The Brazilians did not know it, but the increasing scale and intensity of the attacks on them was the result of the successful American defence against similar raids. Most of those who raided the Americans died, and the Americans exacted revenge by seizing more Mexican territory and property, killing or expelling the inhabitants, and making very clear that further raids would result in still greater losses. Pressure shifted to the less well armed and organised peoples of Central America, the islands of the Caribbean, and then to the mainland of South America. There was no organised invasion or plan to conquer Brazil, just the initiative of the leaders of many war bands and hunters of sacrificial victims who would extend and expand their raids until they reached some natural limit, ran out of victims, or
were repeatedly and decisively defeated by superior forces. It was not clear whether Brazil would prove to be a superior force.
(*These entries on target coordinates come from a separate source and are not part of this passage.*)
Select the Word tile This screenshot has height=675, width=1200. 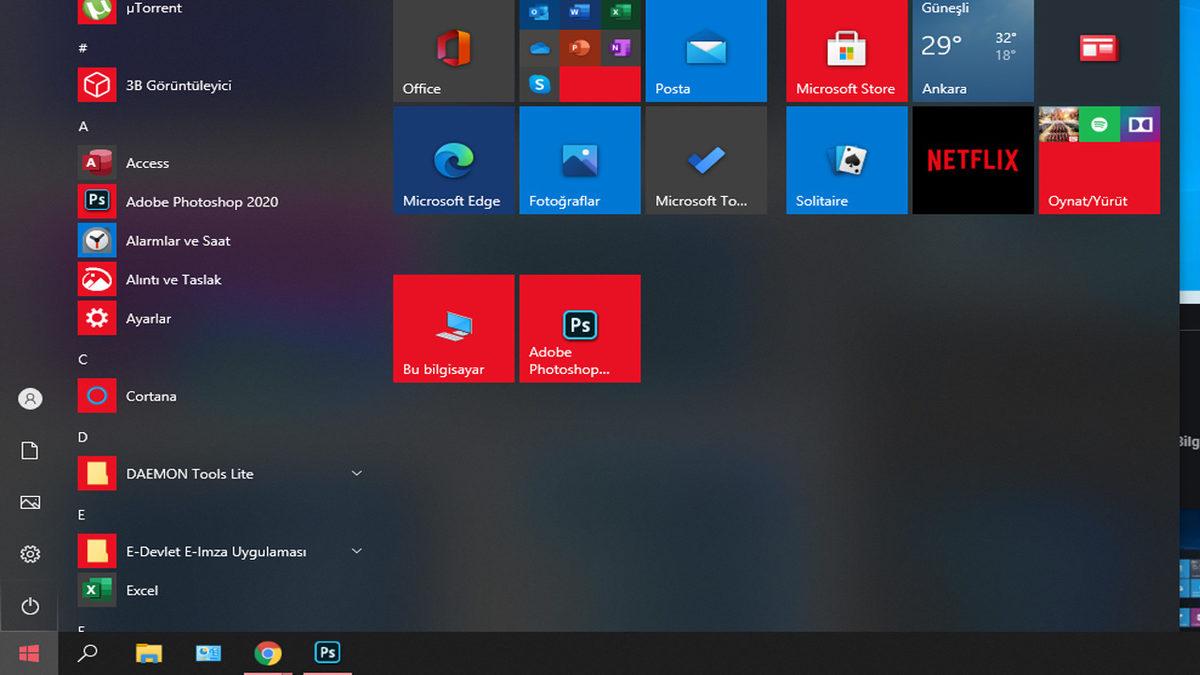coord(580,12)
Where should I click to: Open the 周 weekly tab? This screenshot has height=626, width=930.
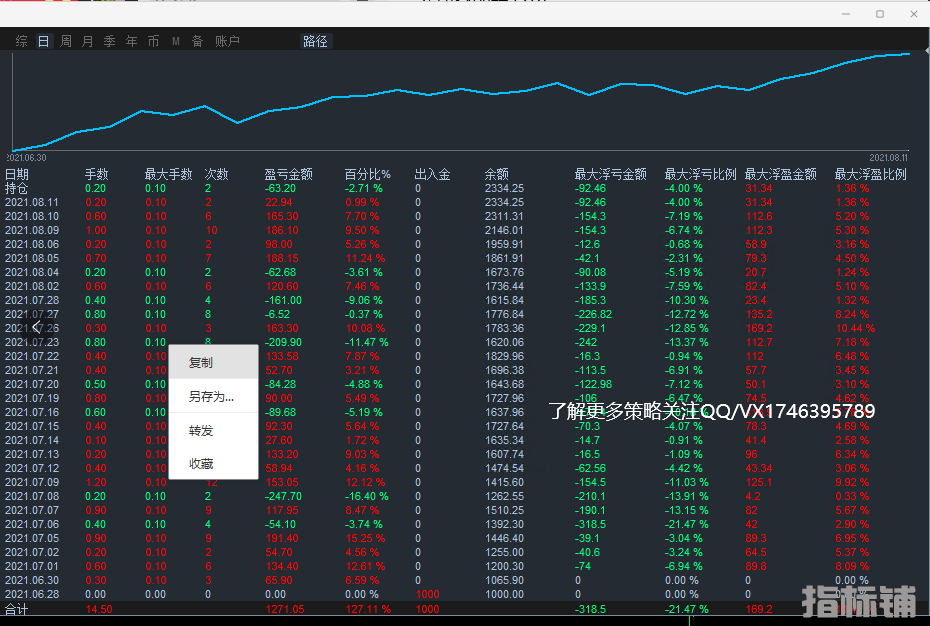click(x=66, y=41)
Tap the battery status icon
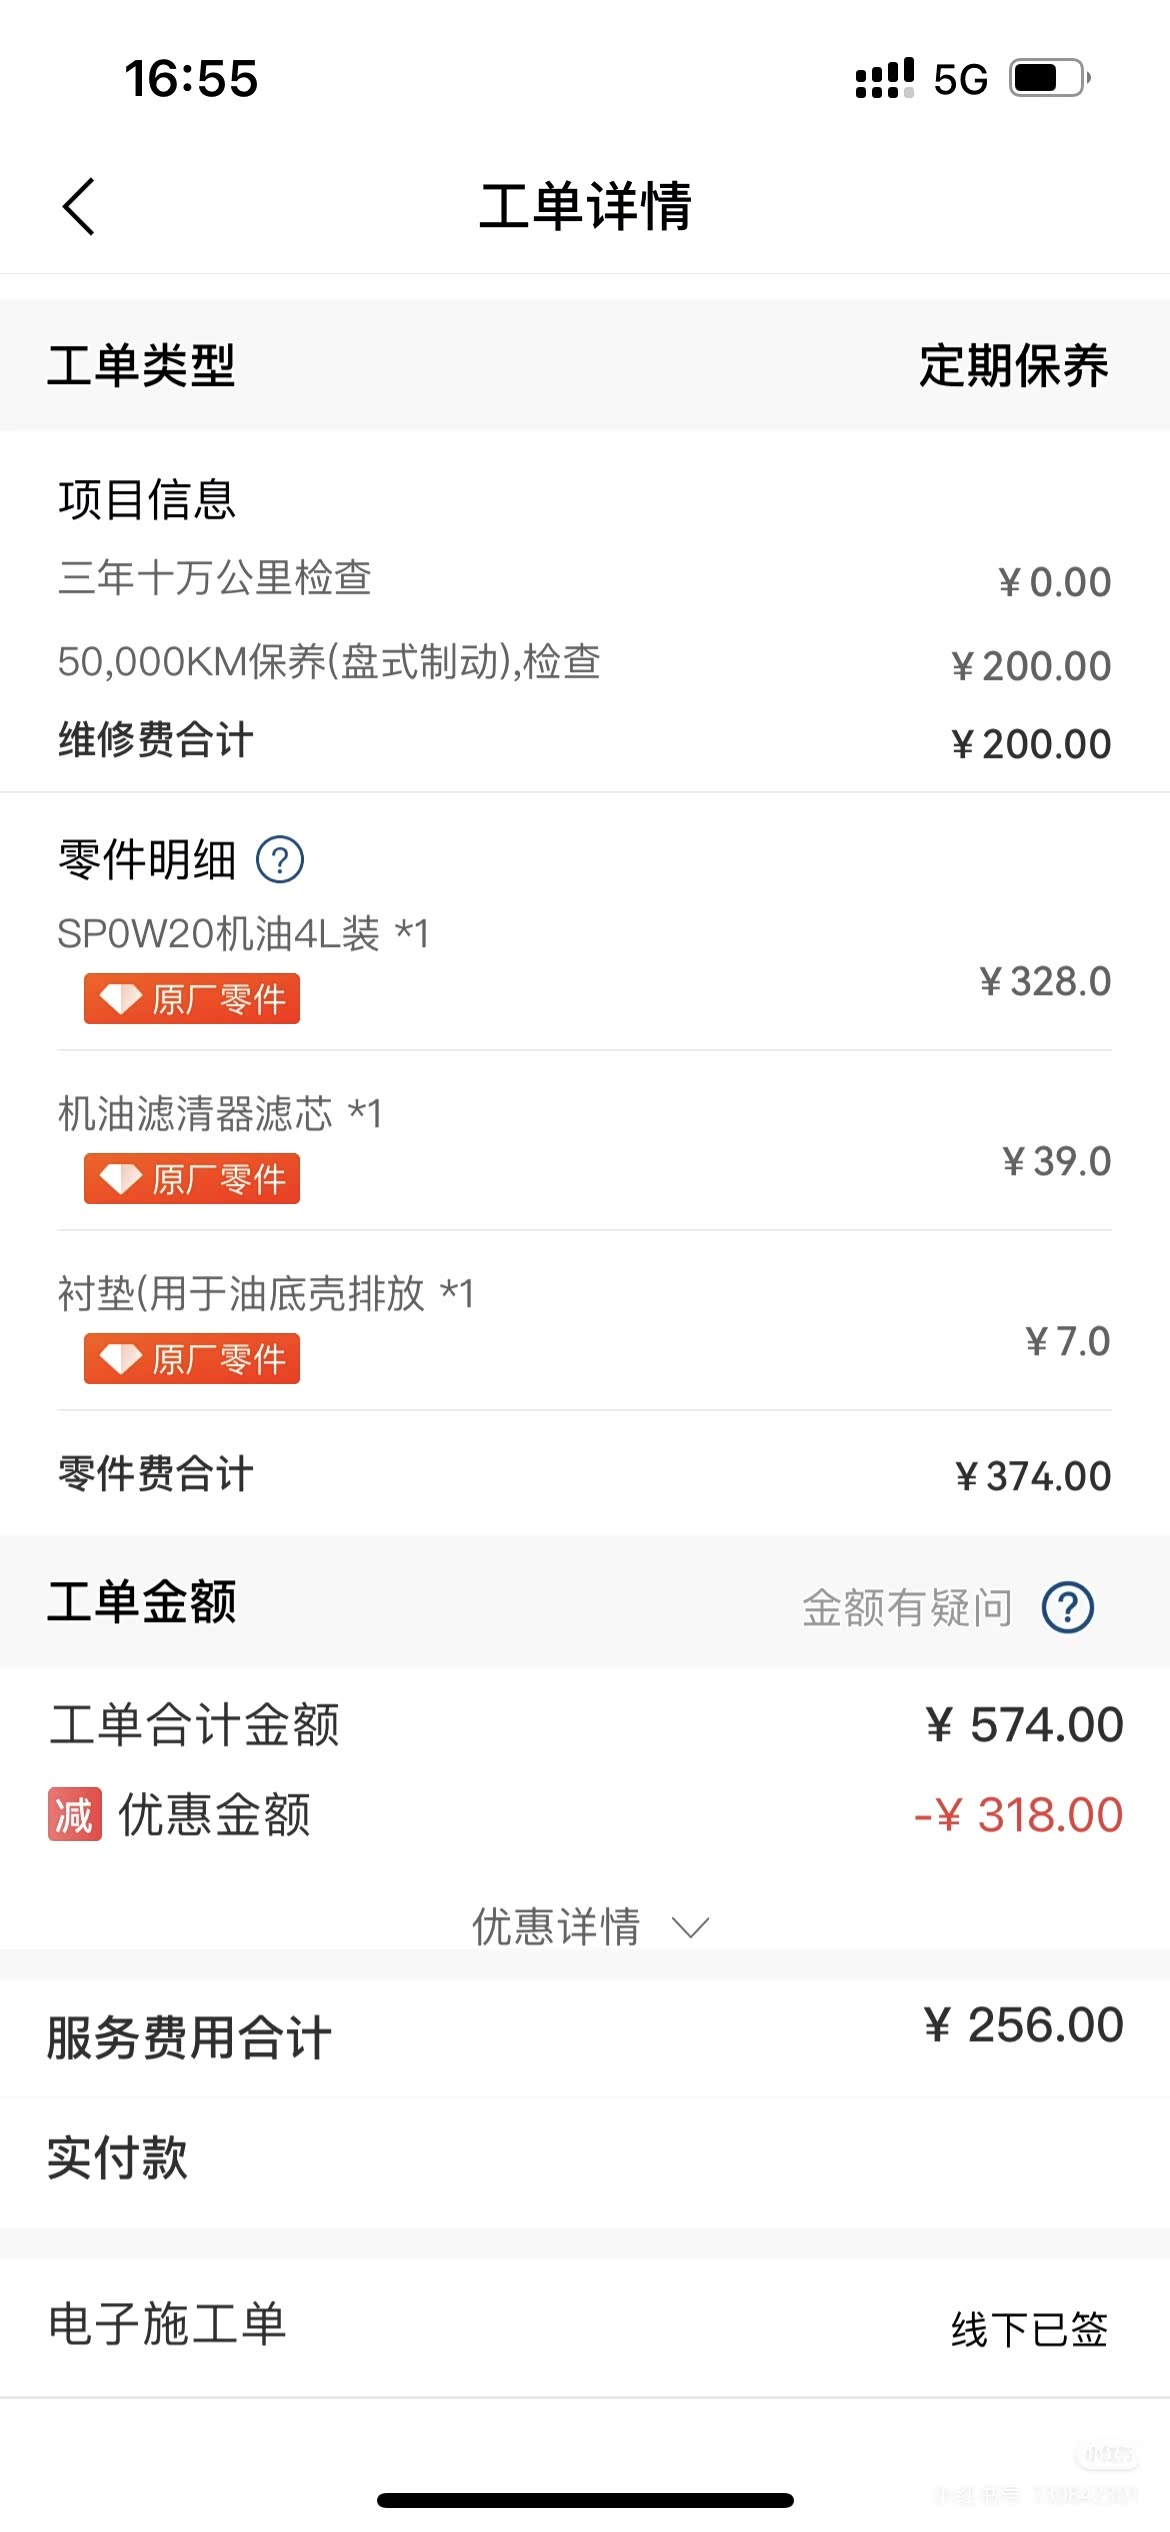 [x=1048, y=78]
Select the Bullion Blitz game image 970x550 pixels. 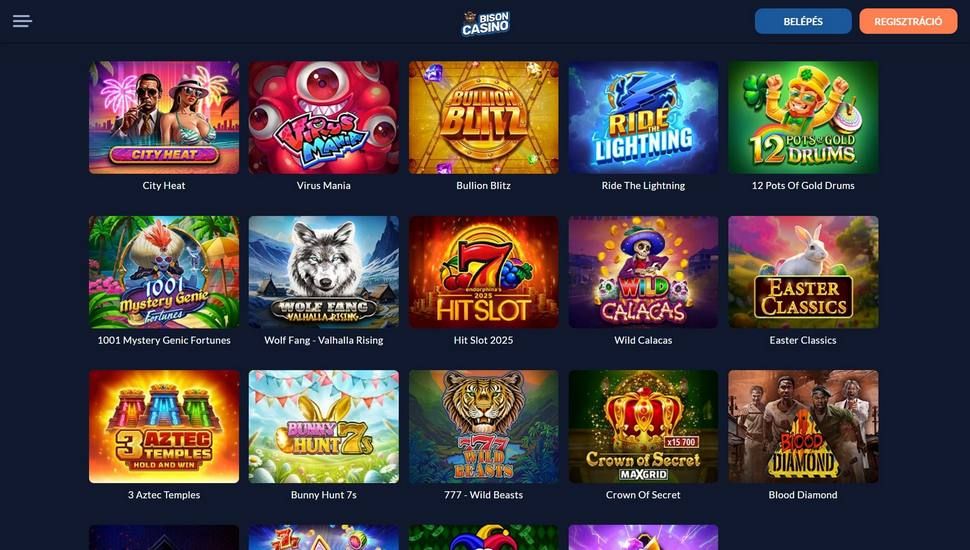click(483, 117)
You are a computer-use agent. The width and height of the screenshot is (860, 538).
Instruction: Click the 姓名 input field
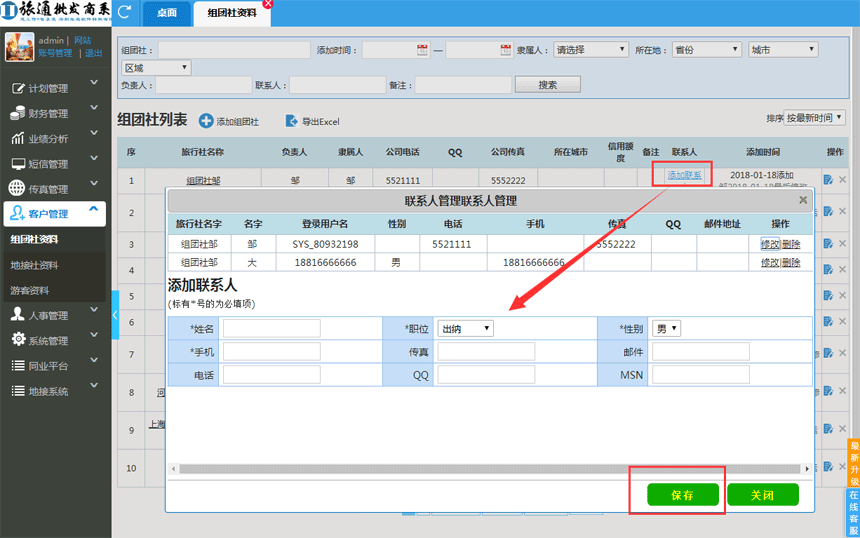(271, 328)
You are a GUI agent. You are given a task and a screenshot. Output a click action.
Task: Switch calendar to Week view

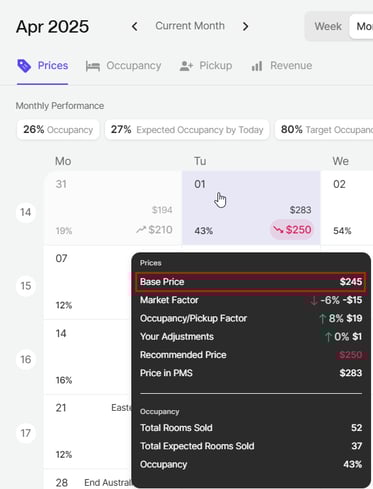pos(328,26)

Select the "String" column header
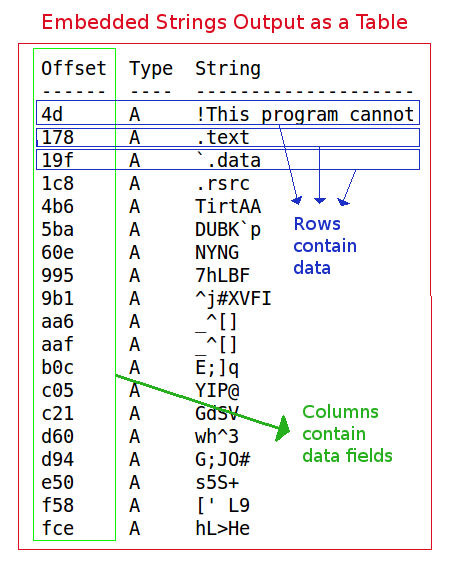click(x=228, y=69)
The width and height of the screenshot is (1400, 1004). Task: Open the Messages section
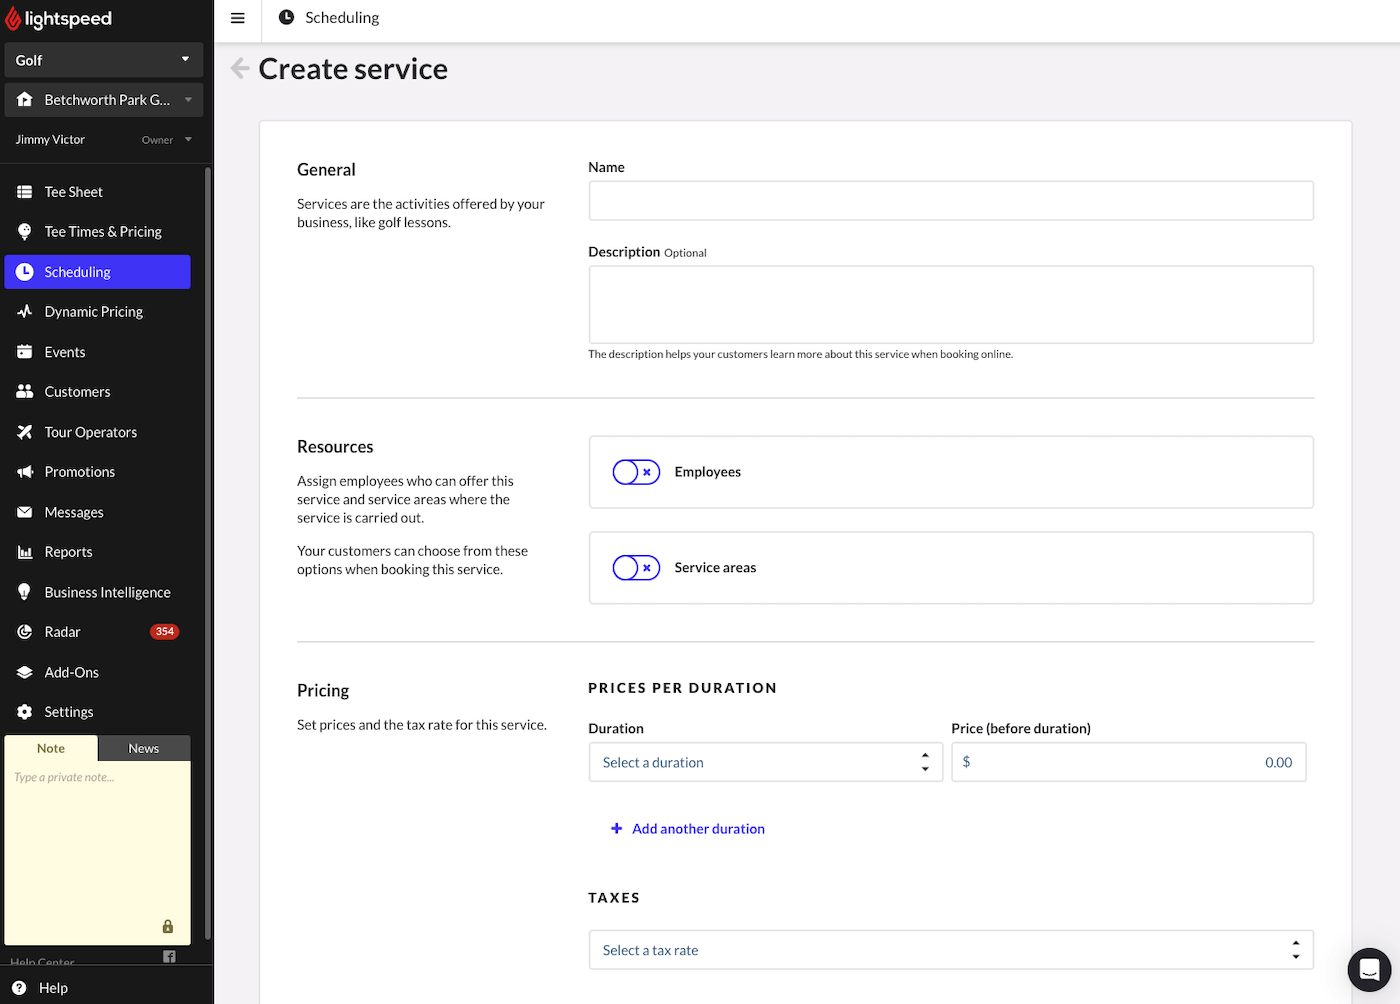(74, 511)
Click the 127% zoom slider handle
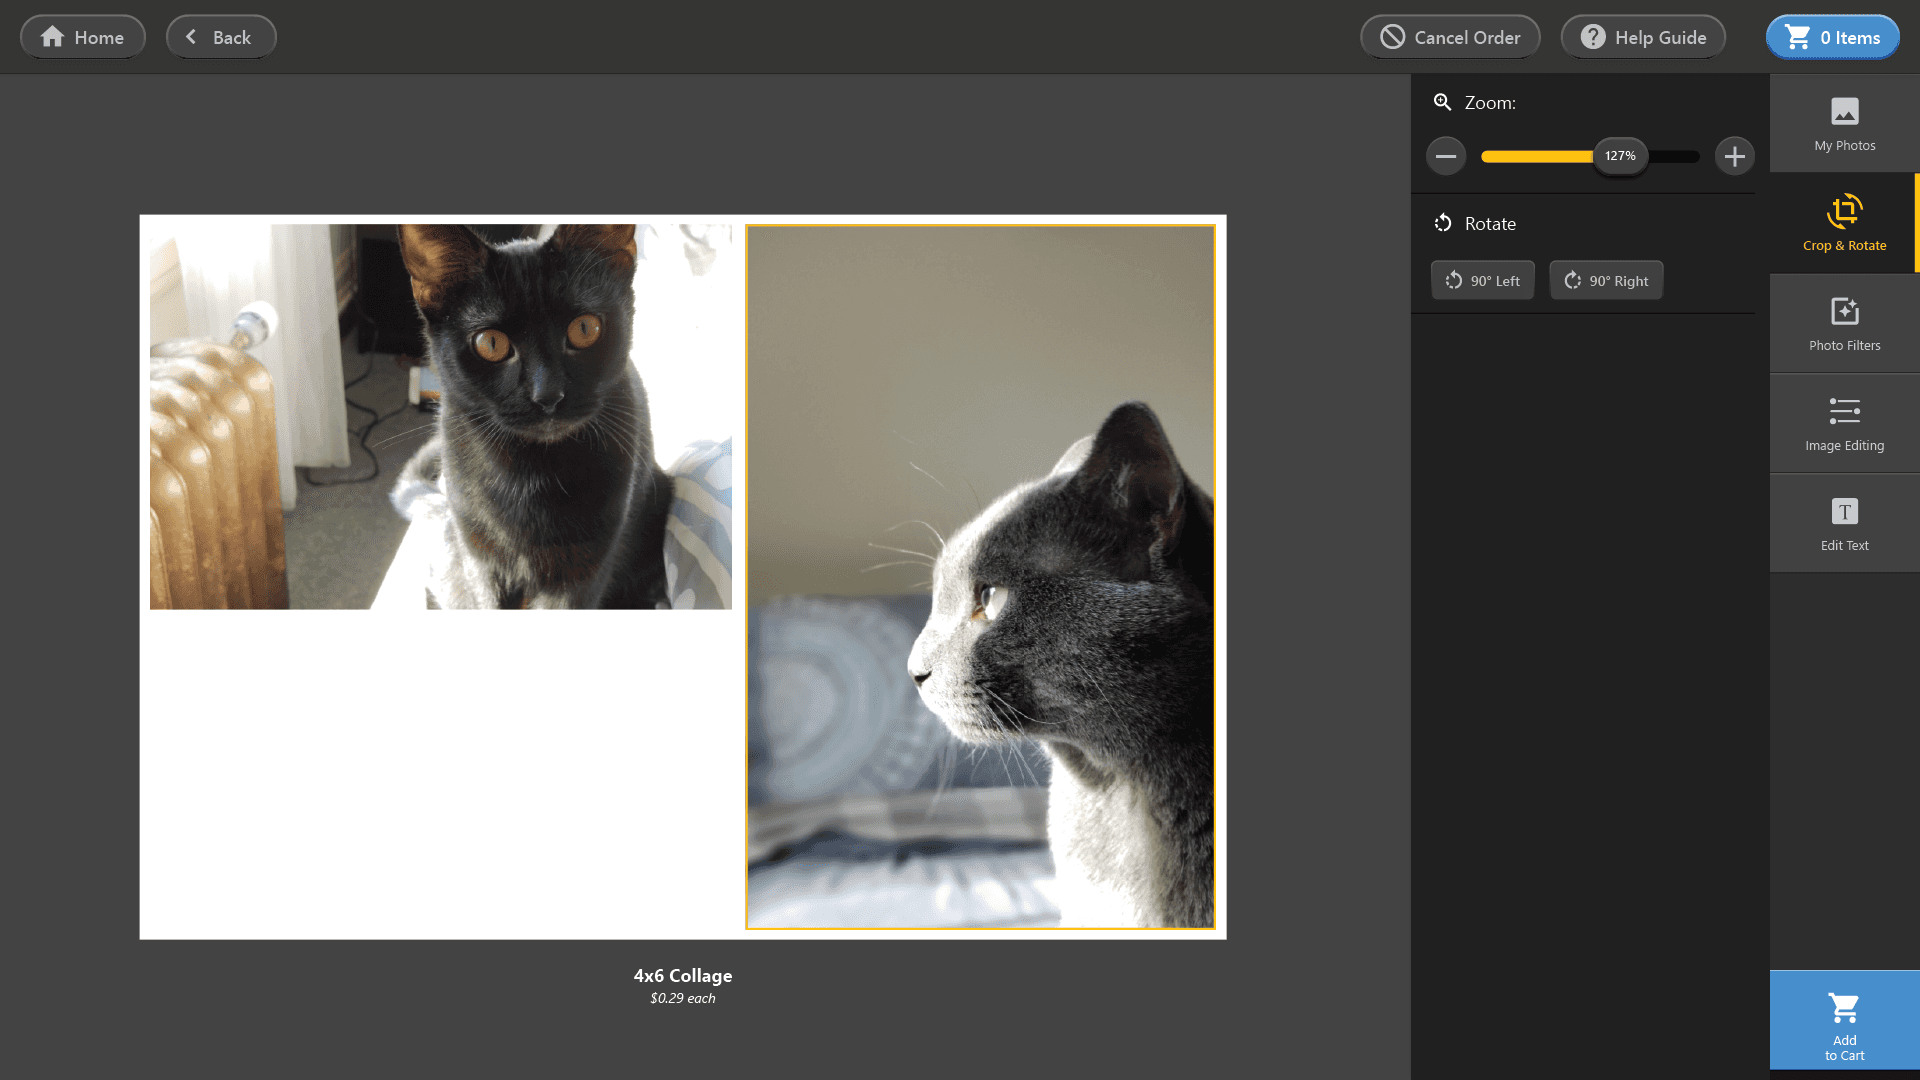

Not everyone was sympathetic to the plight of the North. El Presidente had been present at a gathering of some of the 'best people' where it had been jested that the needle-knights of the north were simply meeting and getting to know their cousins, the flayers and cannibals of a little further north.This gibe contained enough truth, racially and morally, to be mildly amusing. El Presidente however had been chilled by an implication. 'What if they actually joined their no-longer-so-distant cousins? What if they went over to them and helped them to destroy the rest of the country?' Even more ghastly thoughts came to him,'What if, instead of eating the savages of the interior and even those semi-domesticated savages of the great plantations and city slums, the Mexicans recruited them or converted them to their even more savage religion?' 'What if the Mexicans, tiring of long voyages, simply settled in Brazil and ate their way south?'

Glancing around he saw that these were the men who belonged to the longest established and most noble and civilised families, who controlled the greatest estates and the best cavalry units. They would not throw in their lot with savages, but some very disturbing possibilities had arisen. His Excellency became silent and preoccupied.He left the gathering sooner than expected. Speculation and gossip spread in his absence. 'Was he ill?' 'Had he been poisoned?' 'Did he know of some new disaster?' 'Was there a plot afoot?' 'How may I best secure my own position and that of my family in the event of a coup?' Before that evening there had been no coup plot, after it people were looking to join one.

Where men had stood, soon there would be more carrion for condors and other scavengers to devour.